ICSC has demonstrated how to beat the extreme enviros and, in our small way, we continue to do that, but without adequate financial support we remain a relative small fry in the debate, only able to contribute what we can with the resources we have.
One of two things needs to happen for ICSC to play a more prominent role in ending the climate scare. Either the big funders in corporations and foundations need to get over their fear of funding a politically incorrect (but scientifically correct) organization, or more of the public needs to do more than send us supportive messages (which we appreciate but can only take us so far). It takes considerable money to be at UN conferences, put out news releases on major wire services (translated for different countries - for example, our 2009 Copenhagen news release cost over $6,000 to get into a dozen media markets (where it was very well reported on, BTW)) and support scientists who need help preparing testimony, articles, speeches, etc.

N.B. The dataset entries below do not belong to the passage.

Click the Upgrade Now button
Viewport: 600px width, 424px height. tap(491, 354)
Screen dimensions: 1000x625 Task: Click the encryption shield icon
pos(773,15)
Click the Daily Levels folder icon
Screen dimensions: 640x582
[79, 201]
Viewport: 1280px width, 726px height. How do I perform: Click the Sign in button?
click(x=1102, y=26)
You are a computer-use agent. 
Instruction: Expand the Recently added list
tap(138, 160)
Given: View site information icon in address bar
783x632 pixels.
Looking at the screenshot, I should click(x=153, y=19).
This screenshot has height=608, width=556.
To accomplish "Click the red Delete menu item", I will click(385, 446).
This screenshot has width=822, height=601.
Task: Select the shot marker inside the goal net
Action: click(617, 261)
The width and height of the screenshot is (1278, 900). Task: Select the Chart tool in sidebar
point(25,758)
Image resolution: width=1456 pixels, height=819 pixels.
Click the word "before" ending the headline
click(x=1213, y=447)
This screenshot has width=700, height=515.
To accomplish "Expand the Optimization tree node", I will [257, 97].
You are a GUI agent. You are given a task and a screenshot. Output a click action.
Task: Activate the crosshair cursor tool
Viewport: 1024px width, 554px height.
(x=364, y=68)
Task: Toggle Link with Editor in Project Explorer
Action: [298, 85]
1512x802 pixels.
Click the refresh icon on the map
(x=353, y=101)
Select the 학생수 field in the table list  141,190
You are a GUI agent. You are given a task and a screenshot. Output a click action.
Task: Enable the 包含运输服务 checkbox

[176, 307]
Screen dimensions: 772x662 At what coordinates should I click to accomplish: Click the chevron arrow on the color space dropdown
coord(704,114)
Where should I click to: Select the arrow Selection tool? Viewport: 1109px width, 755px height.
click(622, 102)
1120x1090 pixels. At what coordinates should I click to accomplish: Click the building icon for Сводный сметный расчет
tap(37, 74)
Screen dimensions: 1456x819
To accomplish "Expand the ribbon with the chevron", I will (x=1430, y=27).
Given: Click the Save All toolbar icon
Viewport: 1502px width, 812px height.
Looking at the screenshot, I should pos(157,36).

Suzuki knows this which is why he ends his talks (at least those that I have seen) with an appeal for financial support and the left have been very generous in supporting his cause. Strangely, those on the right and the centre are generally much less generous to support the counters to Suzuki et al and so we continue to be unable to expand our message enough to properly contest the climate alarm.
At this point, it is all about the volume of work we can do. We know our message works in bringing people--left, right and centre--over to climate realism. ICSC simply needs the resources to do a great deal more of what we are already doing.
Suggestions and support is very welcome. Oh, and BTW, Rex Murphy is generally right on with his analyses, scientifically as well as economically and politically.